Source passage —
In my flat’s living room, there’s a book in Greek, my native language, with a miserable bookmark on page 45. It’s called “Argo”, by George Theotokas. I’ve enjoyed reading those forty pages. But the effort it took me to get through them means I haven’t touched it in months.
It’s surrounded by piles of books in English. Once I started reading in English, I stopped reading anything else. The media I enjoy is in English, and so are my studies; it was much easier this way. Greek has become so hard: I struggle with words, stammer through sentences, and never seem to be gripped by the story, thrown aback by unknown turns of phrase. I suddenly understand people who say they don’t like reading.
Reading in one’s native tongue can mean different things. It can mean reading in the language you’re most adept at, an easy book to fall back on after a long day. It can be nostalgic, feeding a general feeling of bittersweet homesickness. But for many, it can be frustrating, struggling with a language you can feel yourself losing your grip on. So why keep going?
Because, every time you go home, you might feel a little bit more distant. You can still understand your family, but you realise you can’t read or write as well. Eventually, over the years, you might experience what is called first language attrition: your native tongue has been eroded and replaced by the one you use most. Reading helps fend that off.

Given exercise 1 —
In the essay on reading in one's native tongue, what term names the process in which a native tongue is eroded and replaced by the language used most?

Exercise input —
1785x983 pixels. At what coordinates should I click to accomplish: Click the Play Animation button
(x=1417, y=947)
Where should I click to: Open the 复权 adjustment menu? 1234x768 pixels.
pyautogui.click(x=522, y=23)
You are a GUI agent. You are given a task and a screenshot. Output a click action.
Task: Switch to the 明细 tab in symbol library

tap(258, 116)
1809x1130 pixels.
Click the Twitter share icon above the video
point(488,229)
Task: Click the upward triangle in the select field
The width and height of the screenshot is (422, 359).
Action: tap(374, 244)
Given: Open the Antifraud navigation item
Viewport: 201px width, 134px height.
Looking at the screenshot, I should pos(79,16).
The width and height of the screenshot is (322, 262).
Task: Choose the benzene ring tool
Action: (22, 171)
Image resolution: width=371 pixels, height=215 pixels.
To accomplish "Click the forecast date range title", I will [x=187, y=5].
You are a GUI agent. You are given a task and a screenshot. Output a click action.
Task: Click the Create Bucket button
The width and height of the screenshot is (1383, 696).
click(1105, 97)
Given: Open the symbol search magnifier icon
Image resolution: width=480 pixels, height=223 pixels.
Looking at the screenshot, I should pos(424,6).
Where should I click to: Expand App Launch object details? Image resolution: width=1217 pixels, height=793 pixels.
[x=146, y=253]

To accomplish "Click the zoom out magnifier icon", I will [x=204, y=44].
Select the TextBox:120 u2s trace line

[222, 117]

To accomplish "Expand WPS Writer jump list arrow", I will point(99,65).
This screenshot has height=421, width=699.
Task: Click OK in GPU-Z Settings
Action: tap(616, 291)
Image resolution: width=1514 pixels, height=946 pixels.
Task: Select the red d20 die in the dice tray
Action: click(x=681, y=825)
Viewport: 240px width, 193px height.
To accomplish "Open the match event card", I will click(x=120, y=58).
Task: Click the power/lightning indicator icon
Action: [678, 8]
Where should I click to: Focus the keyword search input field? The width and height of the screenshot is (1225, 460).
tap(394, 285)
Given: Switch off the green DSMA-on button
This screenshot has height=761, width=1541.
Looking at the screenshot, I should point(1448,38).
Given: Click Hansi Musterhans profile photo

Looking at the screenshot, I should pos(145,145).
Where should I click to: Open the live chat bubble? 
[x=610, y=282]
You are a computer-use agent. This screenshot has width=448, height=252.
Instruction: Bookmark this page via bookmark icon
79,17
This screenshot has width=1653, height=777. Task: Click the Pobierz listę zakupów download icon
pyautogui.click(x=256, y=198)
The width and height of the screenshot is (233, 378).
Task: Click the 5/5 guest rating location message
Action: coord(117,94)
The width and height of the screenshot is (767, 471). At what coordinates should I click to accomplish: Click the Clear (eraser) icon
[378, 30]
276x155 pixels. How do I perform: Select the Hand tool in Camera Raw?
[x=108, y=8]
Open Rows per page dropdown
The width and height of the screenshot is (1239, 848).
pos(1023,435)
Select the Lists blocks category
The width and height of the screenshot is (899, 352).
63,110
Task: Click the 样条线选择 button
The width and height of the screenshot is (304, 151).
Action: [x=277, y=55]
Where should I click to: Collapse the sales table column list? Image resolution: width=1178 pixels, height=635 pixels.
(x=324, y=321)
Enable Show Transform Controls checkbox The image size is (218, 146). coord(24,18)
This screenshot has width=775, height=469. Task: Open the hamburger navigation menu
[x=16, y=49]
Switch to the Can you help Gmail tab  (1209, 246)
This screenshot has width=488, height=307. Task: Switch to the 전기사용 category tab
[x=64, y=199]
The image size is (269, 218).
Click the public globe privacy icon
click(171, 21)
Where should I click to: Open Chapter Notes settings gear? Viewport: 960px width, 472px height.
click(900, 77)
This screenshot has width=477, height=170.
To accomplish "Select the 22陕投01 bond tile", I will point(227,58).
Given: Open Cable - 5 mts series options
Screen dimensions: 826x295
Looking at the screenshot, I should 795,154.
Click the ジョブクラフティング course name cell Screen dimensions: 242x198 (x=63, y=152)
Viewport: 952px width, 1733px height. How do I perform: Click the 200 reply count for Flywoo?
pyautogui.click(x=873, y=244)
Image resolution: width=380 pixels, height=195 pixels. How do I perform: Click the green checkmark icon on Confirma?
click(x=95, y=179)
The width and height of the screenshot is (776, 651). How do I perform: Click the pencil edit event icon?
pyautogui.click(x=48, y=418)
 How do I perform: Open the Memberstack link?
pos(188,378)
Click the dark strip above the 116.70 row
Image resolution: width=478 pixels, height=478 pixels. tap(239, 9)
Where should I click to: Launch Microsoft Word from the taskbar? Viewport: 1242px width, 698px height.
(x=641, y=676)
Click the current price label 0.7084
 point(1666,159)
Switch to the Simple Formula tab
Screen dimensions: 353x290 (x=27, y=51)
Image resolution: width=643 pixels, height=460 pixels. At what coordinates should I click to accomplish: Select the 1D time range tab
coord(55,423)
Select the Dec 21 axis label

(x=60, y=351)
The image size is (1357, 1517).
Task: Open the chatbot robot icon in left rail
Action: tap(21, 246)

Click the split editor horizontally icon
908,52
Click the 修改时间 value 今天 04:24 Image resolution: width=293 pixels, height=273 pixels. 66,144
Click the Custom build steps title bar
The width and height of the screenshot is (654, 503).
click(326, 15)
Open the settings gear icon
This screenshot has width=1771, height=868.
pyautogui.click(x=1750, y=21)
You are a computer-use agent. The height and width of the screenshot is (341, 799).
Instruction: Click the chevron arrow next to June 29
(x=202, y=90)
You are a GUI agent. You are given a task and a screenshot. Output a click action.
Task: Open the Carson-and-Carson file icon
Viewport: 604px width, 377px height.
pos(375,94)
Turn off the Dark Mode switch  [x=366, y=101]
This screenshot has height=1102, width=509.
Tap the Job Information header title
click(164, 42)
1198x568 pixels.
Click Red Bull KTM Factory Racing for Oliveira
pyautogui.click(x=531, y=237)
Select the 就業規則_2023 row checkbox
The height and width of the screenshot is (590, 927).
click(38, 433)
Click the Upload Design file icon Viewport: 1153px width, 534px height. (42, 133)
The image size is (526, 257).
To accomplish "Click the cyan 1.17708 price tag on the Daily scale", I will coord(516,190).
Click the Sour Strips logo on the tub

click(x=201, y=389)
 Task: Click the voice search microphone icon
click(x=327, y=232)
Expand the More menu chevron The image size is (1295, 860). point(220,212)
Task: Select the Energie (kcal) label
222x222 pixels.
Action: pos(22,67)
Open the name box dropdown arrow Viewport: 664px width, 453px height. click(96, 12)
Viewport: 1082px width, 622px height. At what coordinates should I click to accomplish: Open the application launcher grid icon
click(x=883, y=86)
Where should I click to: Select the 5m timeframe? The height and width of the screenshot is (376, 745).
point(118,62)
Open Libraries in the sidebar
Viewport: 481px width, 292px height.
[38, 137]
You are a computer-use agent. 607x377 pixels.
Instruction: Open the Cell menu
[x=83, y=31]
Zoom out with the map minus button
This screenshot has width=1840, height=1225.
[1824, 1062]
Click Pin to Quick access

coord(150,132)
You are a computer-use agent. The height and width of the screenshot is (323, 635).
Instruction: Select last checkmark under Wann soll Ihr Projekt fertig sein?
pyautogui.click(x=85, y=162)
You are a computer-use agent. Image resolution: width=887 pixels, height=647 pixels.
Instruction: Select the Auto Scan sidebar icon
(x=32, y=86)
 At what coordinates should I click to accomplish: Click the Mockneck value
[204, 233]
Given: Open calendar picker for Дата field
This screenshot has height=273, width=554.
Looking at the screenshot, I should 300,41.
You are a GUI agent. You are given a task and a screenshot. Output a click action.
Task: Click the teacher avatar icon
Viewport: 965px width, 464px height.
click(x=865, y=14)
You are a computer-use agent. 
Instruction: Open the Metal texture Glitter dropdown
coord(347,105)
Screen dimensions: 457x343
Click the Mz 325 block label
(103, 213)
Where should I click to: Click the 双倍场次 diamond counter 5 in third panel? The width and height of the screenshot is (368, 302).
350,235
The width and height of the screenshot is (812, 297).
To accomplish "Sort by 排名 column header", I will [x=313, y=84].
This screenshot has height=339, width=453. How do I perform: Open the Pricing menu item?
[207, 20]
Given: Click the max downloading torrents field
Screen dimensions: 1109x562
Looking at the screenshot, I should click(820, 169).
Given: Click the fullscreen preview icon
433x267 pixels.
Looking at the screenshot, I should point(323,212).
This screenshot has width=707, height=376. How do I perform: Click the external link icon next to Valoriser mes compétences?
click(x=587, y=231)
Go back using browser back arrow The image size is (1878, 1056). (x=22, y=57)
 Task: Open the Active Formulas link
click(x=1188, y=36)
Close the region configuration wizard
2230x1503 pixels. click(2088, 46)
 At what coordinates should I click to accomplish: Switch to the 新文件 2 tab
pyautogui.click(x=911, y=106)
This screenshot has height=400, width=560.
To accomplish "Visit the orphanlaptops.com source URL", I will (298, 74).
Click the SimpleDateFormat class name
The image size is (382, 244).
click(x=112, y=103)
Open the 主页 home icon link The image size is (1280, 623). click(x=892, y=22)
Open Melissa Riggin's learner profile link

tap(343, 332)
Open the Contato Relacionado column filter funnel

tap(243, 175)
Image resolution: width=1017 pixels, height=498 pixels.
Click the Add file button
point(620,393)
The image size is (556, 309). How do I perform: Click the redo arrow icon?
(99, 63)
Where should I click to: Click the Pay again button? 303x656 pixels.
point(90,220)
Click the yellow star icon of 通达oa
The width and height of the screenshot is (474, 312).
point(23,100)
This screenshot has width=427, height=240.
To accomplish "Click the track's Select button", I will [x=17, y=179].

Given exercise 2 —
Pick out every line in the records that contains the word "profile".

Complete response 1 —
First language attrition.

Complete response 2 —
Given: Click Hansi Musterhans profile photo
Open Melissa Riggin's learner profile link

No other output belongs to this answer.